Le 6 mai 2018 se dérouleront en Tunisie les premières élections municipales libres depuis l’indépendance du pays en 1956. En 1957 la Tunisie organisait en effet ses premières élections municipales en tant que pays souverain, élections qui se répèteraient certes tous les cinq ans mais dans le cadre d’un suffrage universel contrôlé et le plus souvent tronqué par le pouvoir central et son parti quasi unique et dominant.

C’est désormais dans un cadre constitutionnel nouveau et un environnement pluraliste et démocratique que les Tunisiens seront amenés à choisir pas moins de sept mille conseillers municipaux parmi des listes proposées par les partis politiques, mais aussi parmi les candidats indépendants soutenus par la société civile.

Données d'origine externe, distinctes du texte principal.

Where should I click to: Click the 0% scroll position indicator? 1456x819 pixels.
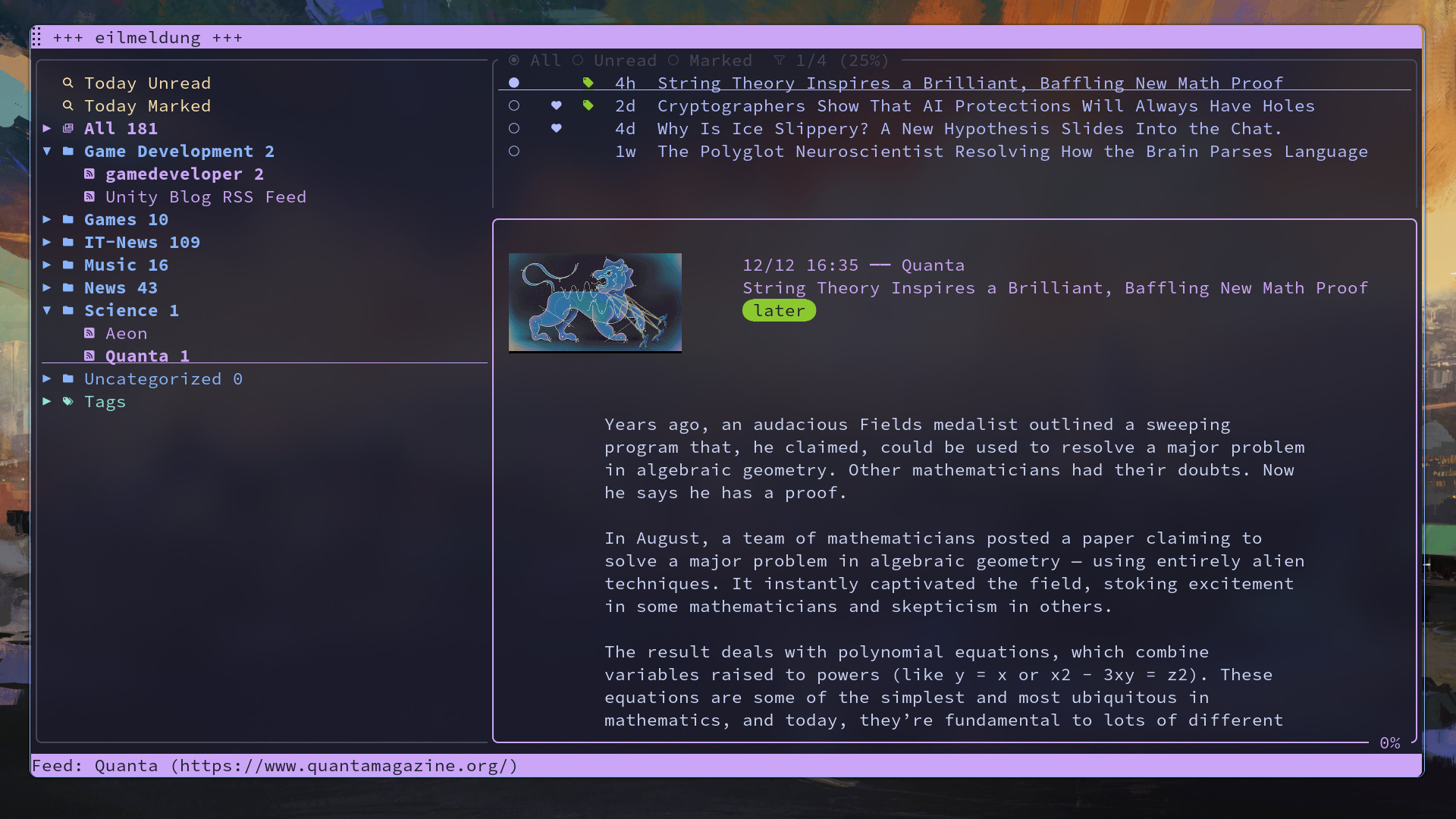click(x=1389, y=742)
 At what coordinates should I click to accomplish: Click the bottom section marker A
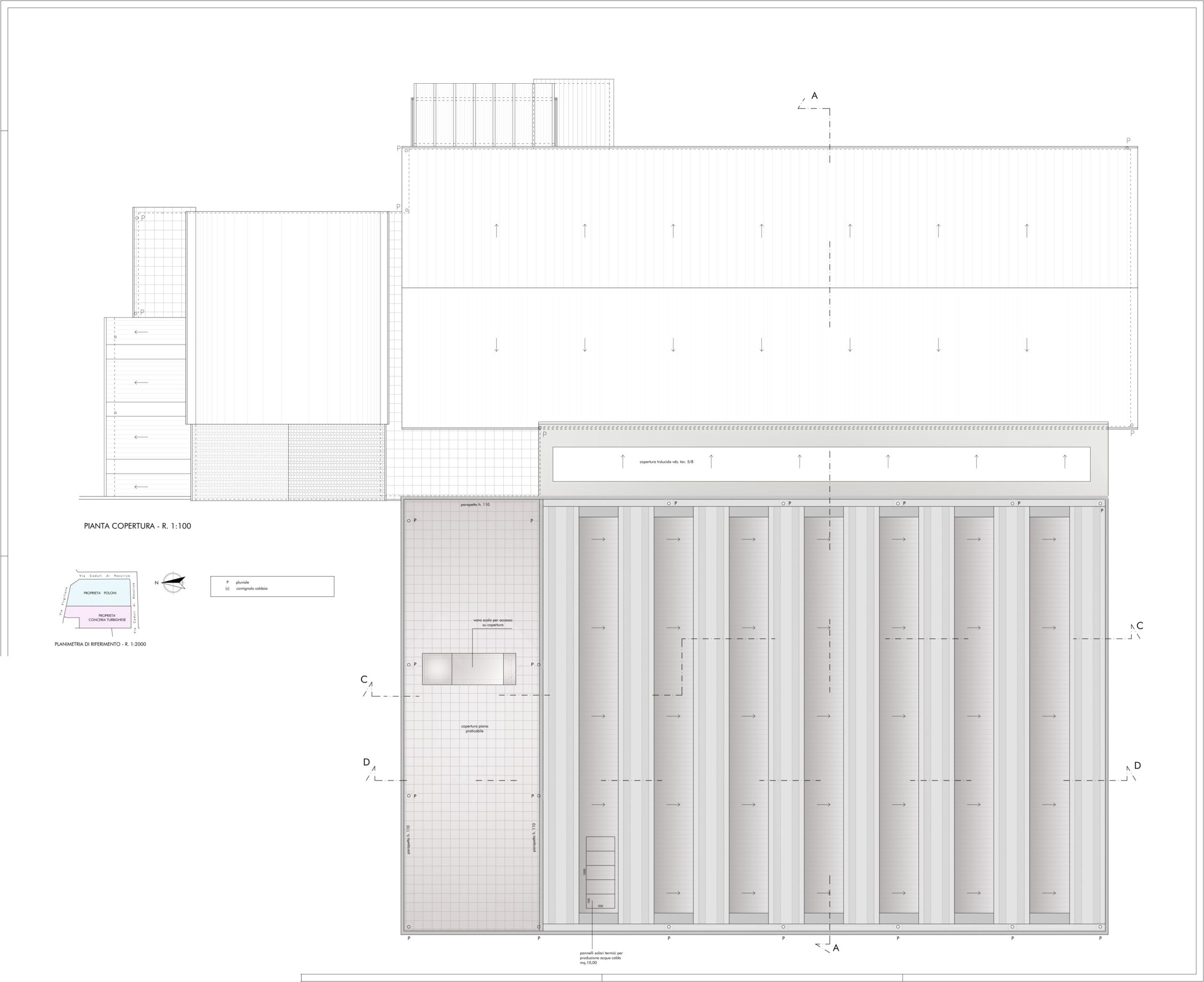836,948
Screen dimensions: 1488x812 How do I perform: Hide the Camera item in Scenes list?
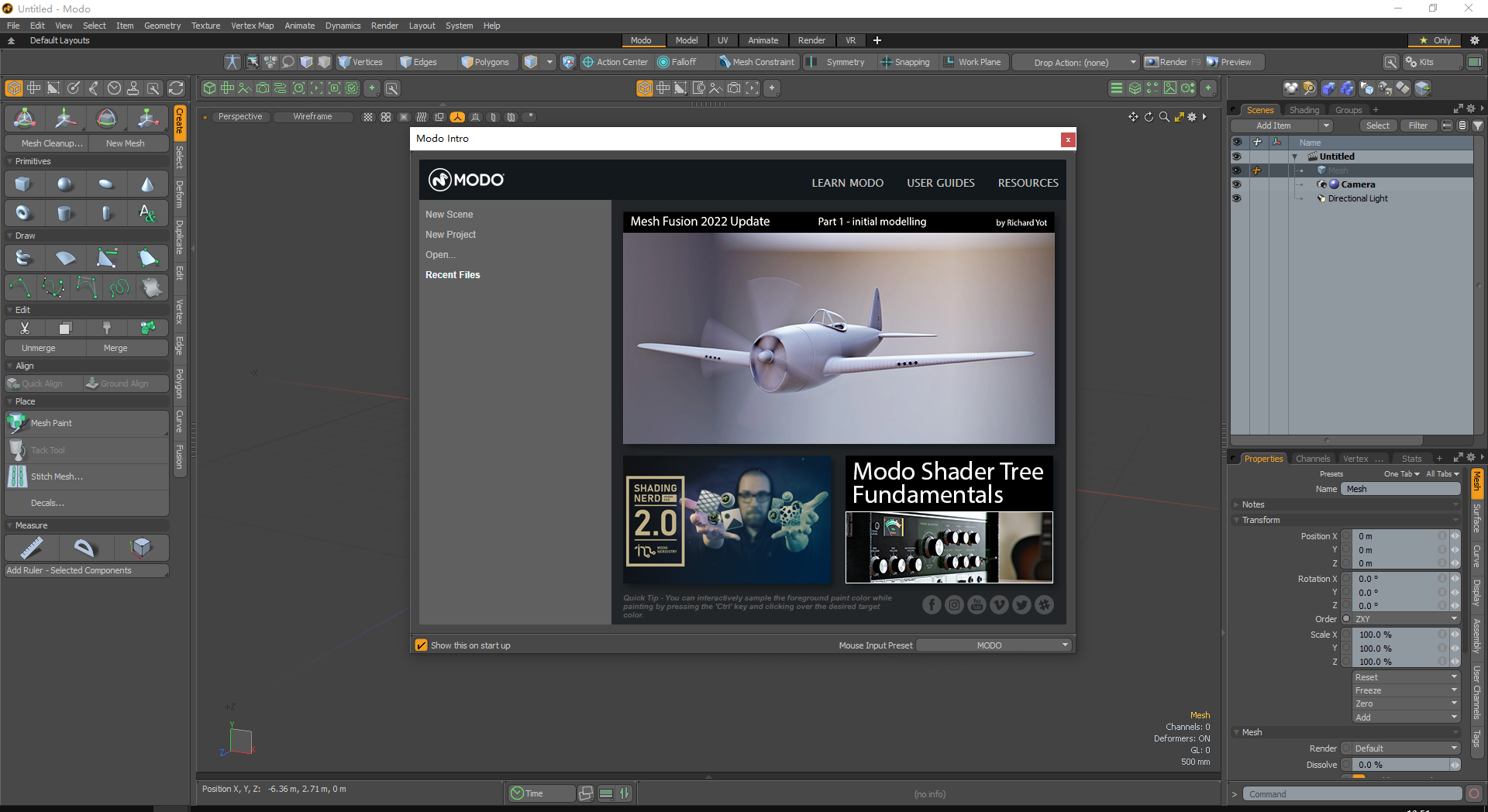(1236, 184)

Des élections sur fond de crise politique

Près de deux ans ont passé depuis la mise en place de l’actuel gouvernement, dit « d’union nationale », fruit d’un compromis entre les deux partis majoritaires (Nahda et Nida) au sein de l’Assemblée des Représentants du Peuple (ARP) et soutenu par des formations politiques à la fois représentées et non représentées à l’ARP ainsi que par les centrales syndicales ouvrière (UGTT) et patronale (UTICA). Ce compromis, intitulé « accord de Carthage » fixait un certain nombre de priorités à ce gouvernement d’union nationale et lui imposait un rythme dans l’accomplissement de ses objectifs. À la tête de ces priorités figurait la lutte contre la corruption. Quelques coups d’éclat, notamment avec l’arrestation de certains des « barons de l’informel » ont permis au Chef du gouvernement de construire auprès de l’opinion publique un capital de sympathie et de confiance qui s’est traduit par des sondages favorables et une ambition renouvelée.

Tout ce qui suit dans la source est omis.